Klingbeil verspricht Solidarität

SPD-Generalsekretär Lars Klingbeil hat die Fackel-Demonstration vor dem Haus der sächsischen Gesundheitsministerin Petra Köpping scharf verurteilt. Die Grenzen der Meinungsfreiheit seien hier überschritten worden, sagte er auf einem Parteitag in Berlin. Es könne nicht sein, dass Politiker bedroht würden und sich «rechte Verschwörer und Schwurbler» mit Fackeln vor dem Haus einer Ministerin versammelten. «Das braucht eine Antwort in der vollen Härte des Rechtsstaats, es braucht einen Widerspruch der Anständigen in diesem Land», betonte Klingbeil. Köpping versicherte er: «Wir stehen alle an deiner Seite.»

Köpping selbst schrieb bei Instagram, sachliche Kritik an den Corona-Massnahmen sei «völlig legitim» und sie sei auch «immer gesprächsbereit». «Fackel-Proteste vor meinem Haus sind aber widerwärtig und unanständig.»

Die sächsische Gesundheitsministerin Petra Köpping muss sich mit einem Fackel-Mob auseinandersetzen.
Die sächsische Gesundheitsministerin Petra Köpping muss sich mit einem Fackel-Mob auseinandersetzen.
dpa (Archivbild)

Kretschmann: SA-Methoden

Baden-Württembergs Ministerpräsident Winfried Kretschmann hat die Proteste vor dem Wohnhaus von Köpping scharf verurteilt. «Das sind Methoden, die hat die SA erfunden», kritisierte Kretschmann beim Grünen-Landesparteitag in Heidenheim in Erinnerung an die Kampforganisation der NSDAP.

Epidemische Lage

Der Landtag will am Montag über die Feststellung der epidemischen Lage im Freistaat entscheiden.

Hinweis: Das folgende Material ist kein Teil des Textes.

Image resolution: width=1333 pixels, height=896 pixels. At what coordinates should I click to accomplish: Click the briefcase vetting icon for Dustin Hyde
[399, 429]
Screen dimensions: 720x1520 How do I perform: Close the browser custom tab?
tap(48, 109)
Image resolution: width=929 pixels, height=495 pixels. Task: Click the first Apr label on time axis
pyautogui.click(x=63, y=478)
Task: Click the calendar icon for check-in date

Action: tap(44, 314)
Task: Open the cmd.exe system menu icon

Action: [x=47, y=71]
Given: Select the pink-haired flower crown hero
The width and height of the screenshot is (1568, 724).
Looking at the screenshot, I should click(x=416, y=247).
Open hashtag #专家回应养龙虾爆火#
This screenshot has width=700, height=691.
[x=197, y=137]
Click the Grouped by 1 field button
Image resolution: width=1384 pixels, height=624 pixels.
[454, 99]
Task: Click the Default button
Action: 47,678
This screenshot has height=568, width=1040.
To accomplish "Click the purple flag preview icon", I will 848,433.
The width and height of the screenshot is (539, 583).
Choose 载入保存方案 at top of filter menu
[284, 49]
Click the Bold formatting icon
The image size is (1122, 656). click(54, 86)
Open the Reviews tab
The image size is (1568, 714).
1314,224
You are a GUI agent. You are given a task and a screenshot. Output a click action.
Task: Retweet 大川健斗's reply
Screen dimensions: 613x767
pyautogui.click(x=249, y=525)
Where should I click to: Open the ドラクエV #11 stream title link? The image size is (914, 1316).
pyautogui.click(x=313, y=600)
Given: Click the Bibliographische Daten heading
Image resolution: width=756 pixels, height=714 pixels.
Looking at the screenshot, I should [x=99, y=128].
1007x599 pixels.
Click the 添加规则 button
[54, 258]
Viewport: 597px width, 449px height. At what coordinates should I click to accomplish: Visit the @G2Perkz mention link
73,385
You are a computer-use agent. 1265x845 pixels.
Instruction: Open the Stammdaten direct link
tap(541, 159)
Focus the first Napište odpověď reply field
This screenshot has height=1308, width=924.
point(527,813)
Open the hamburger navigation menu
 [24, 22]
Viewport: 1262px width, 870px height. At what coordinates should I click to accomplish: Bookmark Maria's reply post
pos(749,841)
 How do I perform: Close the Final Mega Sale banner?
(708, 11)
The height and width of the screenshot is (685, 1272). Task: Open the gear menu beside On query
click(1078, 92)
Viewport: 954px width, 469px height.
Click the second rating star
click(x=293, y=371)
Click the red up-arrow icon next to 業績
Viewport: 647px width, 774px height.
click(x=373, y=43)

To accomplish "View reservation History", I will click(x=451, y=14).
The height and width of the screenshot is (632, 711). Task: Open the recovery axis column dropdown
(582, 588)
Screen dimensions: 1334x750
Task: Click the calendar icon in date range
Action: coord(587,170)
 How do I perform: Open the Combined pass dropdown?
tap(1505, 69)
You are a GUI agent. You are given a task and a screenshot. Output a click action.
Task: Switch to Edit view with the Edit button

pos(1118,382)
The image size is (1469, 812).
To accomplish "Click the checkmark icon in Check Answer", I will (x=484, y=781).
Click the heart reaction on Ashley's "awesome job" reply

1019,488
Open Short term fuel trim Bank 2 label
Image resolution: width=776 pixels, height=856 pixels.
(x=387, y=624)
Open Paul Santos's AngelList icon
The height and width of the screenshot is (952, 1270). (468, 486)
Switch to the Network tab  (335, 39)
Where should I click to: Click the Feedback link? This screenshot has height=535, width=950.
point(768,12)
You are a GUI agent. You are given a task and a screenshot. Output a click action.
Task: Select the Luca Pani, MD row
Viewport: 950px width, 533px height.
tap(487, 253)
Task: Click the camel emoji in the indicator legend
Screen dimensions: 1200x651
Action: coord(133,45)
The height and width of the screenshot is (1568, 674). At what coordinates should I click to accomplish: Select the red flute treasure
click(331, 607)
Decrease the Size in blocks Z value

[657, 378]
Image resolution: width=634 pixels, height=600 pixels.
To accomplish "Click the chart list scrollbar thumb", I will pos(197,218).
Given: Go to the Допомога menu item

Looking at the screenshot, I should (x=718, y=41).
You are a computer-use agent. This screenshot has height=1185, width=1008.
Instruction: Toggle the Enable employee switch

Damit will die Regierung Rechtssicherheit für eine Fortsetzung bestehender Schutzmassnahmen und ihre mögliche Erweiterung erlangen. Die aktuelle Notfallverordnung gilt bis 12. Dezember. Sie schreibt bereits stärkere Einschränkungen als in vielen anderen Bundesländern vor. Sachsen ist von der vierten Welle der Pandemie besonders hart getroffen.